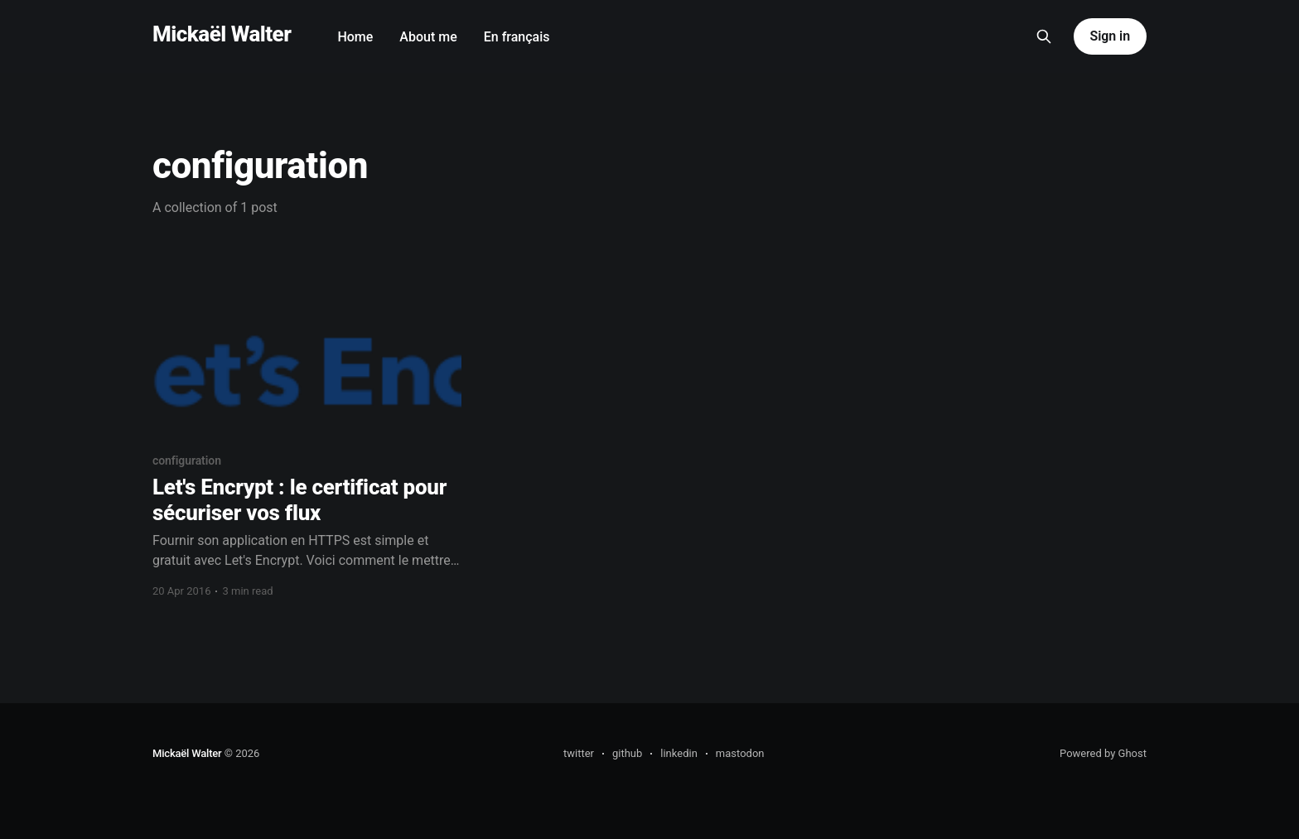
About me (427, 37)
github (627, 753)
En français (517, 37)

---

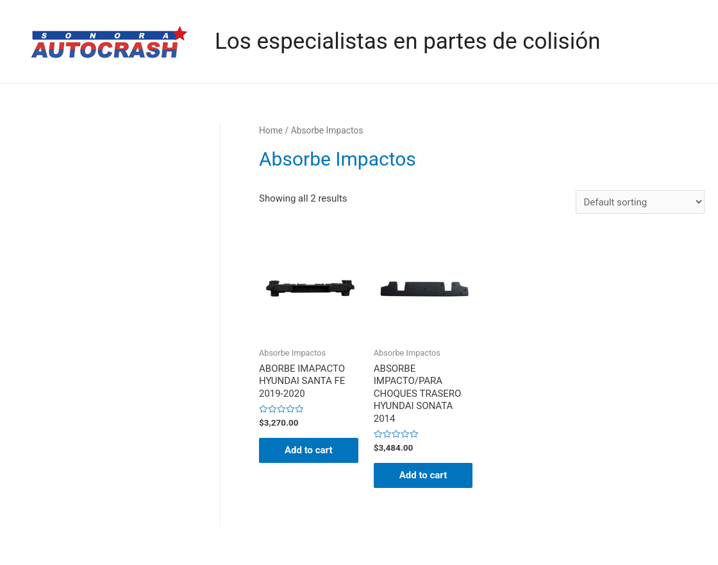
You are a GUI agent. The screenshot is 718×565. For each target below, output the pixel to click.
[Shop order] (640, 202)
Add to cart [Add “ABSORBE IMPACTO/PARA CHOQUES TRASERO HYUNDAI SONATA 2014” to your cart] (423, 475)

** Written problem **
Rewrite the data from the line containing "You are a GUI" through the line containing "Add to cart", putting "basket" wherever "cart" appears and leaving everything else unchanged.

** Expected answer **
You are a GUI agent. The screenshot is 718×565. For each target below, output the pixel to click.
[Shop order] (640, 202)
Add to basket [Add “ABSORBE IMPACTO/PARA CHOQUES TRASERO HYUNDAI SONATA 2014” to your basket] (423, 475)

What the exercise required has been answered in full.